BEVERLY — For 35 years, the exotic costumes for Le Grand David and His Own Spectacular Magic Company were as much a part of the performance as levitations and disappearing doves.
Now, the flowing kimonos, bejeweled turbans, gold lamé pants, sequined tops and colorful clown wigs that created such a visual feast for audiences are up for sale.
With the show on hiatus following the death of its founder, Cesareo Palaez, in March, the remaining members of the magic company have decided to sell off about half of the 2,000 costumes in its collection.
The sale is scheduled for tomorrow from 10 a.m. to 2 p.m. at the Cabot Street Cinema Theatre, where the show set a Guinness record as the world’s longest-running stage magic show.
David Bull, the leader of the company who played Le Grand David, said the show could return at some point, but the company is now about one-third the size of its original 70-member cast and no longer needs its entire wardrobe.
Standing among the costumes hanging on racks, packed in storage bins and spread across the floor in a nearby building, Bull said yesterday, “We just don’t need all this.”
Many of the costumes were handmade by cast members, often from fabric that Bull said performers would purchase in their travels to places like Paris and New York City.
The colorful fabrics were embroidered with sequins and embellished with tassels and pearls and intricate designs. Some of the women in the company were accomplished seamstresses, while others learned as they went.
Many of the costumes have an Oriental look, although Bull said there was no intention to replicate a particular cultural or time period.
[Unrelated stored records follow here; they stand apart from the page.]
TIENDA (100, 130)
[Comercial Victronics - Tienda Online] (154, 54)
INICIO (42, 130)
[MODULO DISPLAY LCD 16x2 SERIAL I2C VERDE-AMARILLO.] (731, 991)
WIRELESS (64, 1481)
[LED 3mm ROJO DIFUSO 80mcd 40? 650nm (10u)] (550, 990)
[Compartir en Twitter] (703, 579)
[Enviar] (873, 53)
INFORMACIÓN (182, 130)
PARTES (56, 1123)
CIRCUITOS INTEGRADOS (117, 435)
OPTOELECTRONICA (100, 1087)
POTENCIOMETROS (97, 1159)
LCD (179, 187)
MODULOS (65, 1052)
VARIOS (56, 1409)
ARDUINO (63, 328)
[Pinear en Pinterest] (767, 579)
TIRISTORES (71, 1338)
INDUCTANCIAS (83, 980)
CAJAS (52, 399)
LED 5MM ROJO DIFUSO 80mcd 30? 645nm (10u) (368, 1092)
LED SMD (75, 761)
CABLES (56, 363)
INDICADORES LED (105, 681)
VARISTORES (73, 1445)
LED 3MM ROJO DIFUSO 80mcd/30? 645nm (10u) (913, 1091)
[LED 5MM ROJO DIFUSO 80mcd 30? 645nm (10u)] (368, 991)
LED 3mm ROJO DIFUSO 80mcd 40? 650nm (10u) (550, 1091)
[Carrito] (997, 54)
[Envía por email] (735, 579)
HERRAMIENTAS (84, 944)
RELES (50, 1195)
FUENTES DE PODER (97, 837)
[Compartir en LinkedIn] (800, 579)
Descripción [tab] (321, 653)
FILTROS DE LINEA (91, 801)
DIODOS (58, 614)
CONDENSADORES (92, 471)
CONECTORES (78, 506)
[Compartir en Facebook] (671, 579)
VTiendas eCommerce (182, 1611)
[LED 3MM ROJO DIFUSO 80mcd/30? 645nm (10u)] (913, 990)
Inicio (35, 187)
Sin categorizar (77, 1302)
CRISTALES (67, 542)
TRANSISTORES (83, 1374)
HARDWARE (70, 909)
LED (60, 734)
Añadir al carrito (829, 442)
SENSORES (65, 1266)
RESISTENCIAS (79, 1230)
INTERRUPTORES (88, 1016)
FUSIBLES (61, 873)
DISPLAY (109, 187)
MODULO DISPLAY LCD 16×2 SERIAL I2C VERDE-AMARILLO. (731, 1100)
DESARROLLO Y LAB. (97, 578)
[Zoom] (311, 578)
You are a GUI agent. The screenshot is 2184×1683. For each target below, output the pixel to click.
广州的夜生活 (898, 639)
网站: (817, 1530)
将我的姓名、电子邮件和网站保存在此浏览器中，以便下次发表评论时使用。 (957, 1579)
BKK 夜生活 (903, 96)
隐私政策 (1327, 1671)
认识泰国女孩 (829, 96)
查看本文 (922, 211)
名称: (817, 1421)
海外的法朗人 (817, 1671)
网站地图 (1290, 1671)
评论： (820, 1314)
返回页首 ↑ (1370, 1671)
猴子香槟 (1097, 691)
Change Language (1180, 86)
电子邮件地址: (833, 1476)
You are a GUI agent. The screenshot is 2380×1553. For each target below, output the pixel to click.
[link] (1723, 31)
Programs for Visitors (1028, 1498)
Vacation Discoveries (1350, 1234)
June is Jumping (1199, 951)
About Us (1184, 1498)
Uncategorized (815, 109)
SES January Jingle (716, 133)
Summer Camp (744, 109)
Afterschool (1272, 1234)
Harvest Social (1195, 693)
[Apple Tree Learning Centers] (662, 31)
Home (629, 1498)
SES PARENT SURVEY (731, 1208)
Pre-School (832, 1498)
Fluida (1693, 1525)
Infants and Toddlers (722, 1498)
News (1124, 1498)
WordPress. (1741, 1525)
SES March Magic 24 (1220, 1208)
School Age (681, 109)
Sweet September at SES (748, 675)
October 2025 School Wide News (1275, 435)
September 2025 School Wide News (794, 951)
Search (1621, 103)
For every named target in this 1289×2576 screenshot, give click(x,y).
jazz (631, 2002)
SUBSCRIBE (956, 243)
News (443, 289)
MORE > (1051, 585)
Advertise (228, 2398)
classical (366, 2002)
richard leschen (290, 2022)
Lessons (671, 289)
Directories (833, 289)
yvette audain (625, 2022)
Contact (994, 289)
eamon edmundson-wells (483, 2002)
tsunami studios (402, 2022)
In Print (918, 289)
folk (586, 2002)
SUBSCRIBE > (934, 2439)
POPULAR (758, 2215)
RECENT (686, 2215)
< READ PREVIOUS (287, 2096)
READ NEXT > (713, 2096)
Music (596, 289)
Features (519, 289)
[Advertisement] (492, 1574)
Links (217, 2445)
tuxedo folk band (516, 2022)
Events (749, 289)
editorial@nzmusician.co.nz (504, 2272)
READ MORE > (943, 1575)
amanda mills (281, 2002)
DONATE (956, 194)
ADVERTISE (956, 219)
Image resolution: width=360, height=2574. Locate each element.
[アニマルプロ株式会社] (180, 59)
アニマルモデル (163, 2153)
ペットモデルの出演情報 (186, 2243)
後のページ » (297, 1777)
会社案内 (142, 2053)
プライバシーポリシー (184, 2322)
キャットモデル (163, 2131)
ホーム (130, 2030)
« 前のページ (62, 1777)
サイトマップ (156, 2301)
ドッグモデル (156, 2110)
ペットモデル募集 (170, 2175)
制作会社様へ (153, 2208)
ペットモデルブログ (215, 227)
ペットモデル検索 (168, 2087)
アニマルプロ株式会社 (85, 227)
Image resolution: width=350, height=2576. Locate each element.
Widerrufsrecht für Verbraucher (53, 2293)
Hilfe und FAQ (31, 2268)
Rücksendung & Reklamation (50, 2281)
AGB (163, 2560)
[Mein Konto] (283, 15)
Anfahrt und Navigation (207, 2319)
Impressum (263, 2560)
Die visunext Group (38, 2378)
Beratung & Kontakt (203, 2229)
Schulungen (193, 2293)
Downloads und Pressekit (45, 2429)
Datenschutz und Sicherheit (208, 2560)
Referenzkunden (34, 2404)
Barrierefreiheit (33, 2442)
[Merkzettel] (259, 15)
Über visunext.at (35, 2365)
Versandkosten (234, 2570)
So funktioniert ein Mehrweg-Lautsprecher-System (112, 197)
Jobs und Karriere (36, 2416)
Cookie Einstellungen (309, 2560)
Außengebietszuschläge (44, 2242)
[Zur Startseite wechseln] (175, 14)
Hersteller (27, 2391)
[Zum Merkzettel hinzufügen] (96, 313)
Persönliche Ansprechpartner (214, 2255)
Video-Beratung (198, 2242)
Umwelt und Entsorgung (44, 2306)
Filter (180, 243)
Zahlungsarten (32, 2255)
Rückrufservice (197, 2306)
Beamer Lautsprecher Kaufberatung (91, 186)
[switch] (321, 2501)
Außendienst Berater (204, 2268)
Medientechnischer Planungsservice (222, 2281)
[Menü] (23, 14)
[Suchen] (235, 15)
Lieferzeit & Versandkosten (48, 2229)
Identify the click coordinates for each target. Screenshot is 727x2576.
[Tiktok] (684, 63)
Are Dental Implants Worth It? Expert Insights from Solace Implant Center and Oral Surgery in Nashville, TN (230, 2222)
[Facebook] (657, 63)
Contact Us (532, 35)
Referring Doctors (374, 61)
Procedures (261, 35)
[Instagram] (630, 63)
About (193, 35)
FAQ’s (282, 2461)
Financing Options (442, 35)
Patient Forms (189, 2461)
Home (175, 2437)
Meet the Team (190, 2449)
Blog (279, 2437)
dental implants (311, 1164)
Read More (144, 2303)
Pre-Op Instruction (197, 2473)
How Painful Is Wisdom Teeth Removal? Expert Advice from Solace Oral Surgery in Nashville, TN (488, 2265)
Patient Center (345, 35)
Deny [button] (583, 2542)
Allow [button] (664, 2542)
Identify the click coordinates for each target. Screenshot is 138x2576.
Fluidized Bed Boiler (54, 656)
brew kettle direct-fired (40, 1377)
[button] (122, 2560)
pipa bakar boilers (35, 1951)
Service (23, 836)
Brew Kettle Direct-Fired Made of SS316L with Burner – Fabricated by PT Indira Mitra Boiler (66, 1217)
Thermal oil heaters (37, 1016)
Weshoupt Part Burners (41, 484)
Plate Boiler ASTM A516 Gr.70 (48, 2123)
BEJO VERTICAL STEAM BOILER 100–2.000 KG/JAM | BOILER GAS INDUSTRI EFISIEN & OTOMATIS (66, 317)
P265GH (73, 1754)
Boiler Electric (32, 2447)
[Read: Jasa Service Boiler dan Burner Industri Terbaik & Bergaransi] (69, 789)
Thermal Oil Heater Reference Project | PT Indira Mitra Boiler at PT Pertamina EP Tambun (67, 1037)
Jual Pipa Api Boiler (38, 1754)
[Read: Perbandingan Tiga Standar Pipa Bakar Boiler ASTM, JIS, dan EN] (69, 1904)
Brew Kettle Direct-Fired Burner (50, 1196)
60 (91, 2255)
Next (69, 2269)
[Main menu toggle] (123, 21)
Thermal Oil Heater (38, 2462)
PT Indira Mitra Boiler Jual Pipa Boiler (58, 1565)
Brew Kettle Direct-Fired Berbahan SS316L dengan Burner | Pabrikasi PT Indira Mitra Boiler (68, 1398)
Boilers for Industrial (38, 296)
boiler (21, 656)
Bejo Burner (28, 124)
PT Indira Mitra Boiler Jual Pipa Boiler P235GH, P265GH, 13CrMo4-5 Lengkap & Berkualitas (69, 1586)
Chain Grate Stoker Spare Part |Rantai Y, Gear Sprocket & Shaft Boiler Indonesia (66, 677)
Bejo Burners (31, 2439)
“We were trying to replicate this fantastic experience where people can be transported,” he said. “It’s more of a fantasy idea.”
The company made new costumes every year to keep up with new cast members or growing children in the cast. A performer could change into as many as 15 costumes in a single show, so there was a need to keep expanding the wardrobe.
Company member Perry McIntosh, who was in the storage area yesterday getting ready for tomorrow’s sale, picked up an oversized, floppy red hat that she used to wear in the show. She said she would wear it onstage for only 15 seconds, while she held a bucket for a clown to pick up pieces of shredded paper.
“There was no opportunity to dazzle that was left undazzled,” she said.
Bull said many of the design ideas came from Palaez, who remembered the costumes he had seen in shows in his native Cuba.
“Cesareo used to say, ‘When you go onstage, it’s not as if you’re waiting at a bus stop,’” Bull said. “These aren’t the kind of clothes you would wear at a bus stop.”
Bull, who said some of the best costumes will sell in the $100 range, acknowledged that he has “conflicting emotions” about the sale.
“These are the things we grew up with and used in the show for 35 years,” he said. “We worked hard to make them and we took care of them.”
Former company members were notified about the sale and were invited to stop by and take any costumes that were of sentimental value to them. Some of the most notable costumes, including many worn by Palaez, who played Marco the Magi, will never be sold, Bull said.
“Some of them are just so iconic they belong to the company or to a museum or to posterity,” McIntosh said. “They’re not going to be down in a bargain bin.”